BEGIN SUPPLIED DATA
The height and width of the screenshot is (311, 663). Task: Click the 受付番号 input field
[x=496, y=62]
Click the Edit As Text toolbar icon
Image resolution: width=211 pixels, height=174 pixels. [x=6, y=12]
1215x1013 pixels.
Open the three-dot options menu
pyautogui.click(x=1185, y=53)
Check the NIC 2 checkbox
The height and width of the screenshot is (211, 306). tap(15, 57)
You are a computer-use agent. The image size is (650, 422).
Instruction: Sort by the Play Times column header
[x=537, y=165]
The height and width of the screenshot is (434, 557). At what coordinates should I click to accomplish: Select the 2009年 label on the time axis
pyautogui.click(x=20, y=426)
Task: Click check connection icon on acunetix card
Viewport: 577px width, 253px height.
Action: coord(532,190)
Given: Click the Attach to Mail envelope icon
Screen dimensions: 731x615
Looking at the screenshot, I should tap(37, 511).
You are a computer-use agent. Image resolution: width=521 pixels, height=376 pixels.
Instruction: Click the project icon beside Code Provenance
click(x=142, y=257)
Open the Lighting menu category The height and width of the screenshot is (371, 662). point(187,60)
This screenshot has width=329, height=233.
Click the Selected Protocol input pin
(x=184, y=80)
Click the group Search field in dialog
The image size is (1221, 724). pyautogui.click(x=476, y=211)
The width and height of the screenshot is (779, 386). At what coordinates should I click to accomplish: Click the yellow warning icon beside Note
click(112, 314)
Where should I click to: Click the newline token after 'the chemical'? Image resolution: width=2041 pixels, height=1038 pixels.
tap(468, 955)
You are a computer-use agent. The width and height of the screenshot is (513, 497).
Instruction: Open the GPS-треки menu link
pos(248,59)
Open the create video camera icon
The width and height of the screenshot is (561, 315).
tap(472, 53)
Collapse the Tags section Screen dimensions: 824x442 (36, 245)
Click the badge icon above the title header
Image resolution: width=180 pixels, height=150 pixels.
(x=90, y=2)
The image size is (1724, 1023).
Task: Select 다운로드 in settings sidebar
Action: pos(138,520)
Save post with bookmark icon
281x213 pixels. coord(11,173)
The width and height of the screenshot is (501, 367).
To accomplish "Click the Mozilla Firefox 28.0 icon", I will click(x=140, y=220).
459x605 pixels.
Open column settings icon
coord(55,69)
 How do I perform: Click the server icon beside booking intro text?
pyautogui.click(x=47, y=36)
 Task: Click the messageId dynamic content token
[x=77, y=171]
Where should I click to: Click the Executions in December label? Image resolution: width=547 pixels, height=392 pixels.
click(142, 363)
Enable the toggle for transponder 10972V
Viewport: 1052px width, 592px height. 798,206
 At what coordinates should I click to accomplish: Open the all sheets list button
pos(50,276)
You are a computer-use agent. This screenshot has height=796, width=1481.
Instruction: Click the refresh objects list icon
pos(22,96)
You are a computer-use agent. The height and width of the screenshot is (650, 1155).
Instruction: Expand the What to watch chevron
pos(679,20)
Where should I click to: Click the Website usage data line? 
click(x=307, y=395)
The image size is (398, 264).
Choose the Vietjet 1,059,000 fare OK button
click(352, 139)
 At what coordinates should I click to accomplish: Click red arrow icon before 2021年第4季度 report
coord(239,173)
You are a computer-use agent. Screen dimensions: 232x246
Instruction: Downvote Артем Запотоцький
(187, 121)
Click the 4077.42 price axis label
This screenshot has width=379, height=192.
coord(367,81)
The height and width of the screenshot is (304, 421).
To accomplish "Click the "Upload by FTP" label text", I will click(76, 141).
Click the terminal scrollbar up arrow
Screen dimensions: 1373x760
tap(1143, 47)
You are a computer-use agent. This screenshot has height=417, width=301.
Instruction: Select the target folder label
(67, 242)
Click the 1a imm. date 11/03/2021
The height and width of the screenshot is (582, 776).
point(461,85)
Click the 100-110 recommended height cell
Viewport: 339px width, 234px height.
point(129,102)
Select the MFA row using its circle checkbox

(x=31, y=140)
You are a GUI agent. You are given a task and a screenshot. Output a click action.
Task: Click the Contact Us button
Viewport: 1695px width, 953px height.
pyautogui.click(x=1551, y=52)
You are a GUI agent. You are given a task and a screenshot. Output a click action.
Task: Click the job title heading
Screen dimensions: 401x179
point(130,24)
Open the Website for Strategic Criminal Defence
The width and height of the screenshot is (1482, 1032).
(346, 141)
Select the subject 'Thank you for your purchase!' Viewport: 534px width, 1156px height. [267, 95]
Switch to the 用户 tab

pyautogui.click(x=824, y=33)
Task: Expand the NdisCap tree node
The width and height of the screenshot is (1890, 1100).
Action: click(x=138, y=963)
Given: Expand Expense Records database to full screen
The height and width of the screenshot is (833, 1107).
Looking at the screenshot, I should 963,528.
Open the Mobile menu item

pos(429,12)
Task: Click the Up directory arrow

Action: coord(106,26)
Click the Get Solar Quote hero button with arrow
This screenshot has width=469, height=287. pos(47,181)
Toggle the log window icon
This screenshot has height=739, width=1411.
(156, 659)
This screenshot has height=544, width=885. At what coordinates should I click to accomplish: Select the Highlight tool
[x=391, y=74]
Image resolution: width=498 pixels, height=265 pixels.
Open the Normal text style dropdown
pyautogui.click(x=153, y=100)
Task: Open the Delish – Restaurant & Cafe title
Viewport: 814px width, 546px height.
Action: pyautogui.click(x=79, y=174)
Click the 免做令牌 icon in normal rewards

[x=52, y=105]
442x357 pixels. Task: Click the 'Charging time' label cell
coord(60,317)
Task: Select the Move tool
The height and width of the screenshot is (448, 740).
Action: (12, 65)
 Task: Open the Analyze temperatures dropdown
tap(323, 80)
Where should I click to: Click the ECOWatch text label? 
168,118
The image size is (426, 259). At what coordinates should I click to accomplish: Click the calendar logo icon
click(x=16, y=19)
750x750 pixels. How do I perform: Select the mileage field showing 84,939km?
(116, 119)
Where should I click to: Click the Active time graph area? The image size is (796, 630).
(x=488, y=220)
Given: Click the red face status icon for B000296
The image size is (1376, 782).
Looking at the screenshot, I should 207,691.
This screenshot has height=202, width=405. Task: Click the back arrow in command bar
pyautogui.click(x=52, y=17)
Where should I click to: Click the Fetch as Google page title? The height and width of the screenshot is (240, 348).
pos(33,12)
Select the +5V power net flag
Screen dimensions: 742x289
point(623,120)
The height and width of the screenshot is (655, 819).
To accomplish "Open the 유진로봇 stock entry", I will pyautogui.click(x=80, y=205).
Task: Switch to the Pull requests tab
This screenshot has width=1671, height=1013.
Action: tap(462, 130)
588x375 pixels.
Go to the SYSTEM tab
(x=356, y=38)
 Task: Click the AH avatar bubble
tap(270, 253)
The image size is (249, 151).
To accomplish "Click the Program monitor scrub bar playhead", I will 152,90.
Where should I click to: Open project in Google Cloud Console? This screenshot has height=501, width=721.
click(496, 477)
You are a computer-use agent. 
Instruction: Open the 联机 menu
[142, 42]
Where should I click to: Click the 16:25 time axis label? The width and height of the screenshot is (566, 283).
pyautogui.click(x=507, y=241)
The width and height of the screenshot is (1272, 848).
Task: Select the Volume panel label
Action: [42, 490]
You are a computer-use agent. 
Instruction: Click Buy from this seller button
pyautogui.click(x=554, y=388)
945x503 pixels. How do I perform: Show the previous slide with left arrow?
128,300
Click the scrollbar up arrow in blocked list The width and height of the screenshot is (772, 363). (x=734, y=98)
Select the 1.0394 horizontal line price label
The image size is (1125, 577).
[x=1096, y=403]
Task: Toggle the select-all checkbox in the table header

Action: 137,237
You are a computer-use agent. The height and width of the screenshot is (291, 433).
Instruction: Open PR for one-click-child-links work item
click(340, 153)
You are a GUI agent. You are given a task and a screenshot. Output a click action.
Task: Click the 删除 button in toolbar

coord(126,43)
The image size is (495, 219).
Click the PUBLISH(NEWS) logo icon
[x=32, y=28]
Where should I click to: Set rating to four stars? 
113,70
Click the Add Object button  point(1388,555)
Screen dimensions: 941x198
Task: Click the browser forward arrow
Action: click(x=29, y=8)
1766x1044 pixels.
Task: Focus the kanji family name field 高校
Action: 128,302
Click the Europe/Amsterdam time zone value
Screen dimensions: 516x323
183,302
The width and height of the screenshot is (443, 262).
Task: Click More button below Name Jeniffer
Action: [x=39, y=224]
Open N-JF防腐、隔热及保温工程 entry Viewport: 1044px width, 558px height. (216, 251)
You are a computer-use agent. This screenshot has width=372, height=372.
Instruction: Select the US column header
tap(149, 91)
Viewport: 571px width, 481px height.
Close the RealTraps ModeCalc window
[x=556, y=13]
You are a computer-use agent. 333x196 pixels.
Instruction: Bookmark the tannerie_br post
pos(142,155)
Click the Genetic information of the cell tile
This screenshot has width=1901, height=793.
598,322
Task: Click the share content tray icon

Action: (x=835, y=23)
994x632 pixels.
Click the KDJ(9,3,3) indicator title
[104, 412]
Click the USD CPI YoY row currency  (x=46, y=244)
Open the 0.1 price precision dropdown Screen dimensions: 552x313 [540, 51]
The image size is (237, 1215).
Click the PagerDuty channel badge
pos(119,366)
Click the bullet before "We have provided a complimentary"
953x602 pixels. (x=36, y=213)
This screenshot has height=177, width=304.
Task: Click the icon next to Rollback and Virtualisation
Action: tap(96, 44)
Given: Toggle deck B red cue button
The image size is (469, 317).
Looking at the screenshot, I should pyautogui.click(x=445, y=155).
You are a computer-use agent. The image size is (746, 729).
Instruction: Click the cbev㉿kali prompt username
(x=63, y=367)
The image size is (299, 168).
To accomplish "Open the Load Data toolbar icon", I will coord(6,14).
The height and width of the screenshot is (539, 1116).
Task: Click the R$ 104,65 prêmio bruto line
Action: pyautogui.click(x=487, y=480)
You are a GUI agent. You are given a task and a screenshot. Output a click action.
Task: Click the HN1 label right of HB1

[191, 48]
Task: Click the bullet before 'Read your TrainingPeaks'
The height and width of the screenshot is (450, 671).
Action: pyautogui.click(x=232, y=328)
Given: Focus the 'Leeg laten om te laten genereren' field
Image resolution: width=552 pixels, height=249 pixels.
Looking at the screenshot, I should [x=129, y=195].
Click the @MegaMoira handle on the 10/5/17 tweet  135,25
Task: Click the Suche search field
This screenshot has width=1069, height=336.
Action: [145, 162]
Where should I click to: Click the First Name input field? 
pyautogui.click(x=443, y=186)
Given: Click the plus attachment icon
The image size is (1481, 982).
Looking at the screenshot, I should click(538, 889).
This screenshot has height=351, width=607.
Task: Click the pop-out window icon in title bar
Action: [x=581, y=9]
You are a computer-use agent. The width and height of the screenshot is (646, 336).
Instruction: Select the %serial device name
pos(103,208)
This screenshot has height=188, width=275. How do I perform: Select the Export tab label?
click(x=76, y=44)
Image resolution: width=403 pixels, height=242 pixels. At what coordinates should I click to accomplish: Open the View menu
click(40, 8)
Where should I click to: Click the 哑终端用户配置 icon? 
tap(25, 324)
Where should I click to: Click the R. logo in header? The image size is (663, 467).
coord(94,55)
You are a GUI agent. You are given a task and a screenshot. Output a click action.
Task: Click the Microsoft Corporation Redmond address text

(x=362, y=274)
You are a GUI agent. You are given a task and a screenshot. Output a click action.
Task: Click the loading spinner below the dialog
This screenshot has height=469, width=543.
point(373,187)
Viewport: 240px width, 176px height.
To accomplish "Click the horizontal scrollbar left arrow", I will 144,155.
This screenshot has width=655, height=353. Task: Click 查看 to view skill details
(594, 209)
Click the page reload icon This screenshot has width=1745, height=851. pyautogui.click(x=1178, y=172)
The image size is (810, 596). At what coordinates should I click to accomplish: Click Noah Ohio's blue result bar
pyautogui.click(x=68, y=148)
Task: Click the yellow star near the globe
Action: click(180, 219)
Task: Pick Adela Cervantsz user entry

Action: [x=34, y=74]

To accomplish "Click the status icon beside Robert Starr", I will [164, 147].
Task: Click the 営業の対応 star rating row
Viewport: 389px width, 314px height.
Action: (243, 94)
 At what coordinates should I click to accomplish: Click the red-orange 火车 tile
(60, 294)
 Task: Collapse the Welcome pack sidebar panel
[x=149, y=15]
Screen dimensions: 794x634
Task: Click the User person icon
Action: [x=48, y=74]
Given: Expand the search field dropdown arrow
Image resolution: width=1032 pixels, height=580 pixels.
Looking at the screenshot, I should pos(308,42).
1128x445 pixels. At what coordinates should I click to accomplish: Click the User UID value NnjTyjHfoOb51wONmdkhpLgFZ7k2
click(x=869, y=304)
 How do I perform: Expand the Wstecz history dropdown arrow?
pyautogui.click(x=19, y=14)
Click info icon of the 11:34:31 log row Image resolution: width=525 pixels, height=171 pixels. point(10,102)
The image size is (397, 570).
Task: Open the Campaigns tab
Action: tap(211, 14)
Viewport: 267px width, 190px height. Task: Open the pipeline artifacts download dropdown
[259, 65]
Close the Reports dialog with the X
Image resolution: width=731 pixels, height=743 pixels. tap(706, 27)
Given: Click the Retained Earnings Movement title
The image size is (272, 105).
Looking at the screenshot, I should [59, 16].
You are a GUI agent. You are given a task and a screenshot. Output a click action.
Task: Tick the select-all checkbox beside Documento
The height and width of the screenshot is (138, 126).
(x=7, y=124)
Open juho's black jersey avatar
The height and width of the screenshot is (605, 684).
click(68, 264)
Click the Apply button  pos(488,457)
END SUPPLIED DATA
▶ EXERCISE INSTRUCTIONS: Count the lines in the listing above that contain the word "beside", and reply with the number alone.

▶ TASK OUTPUT: 5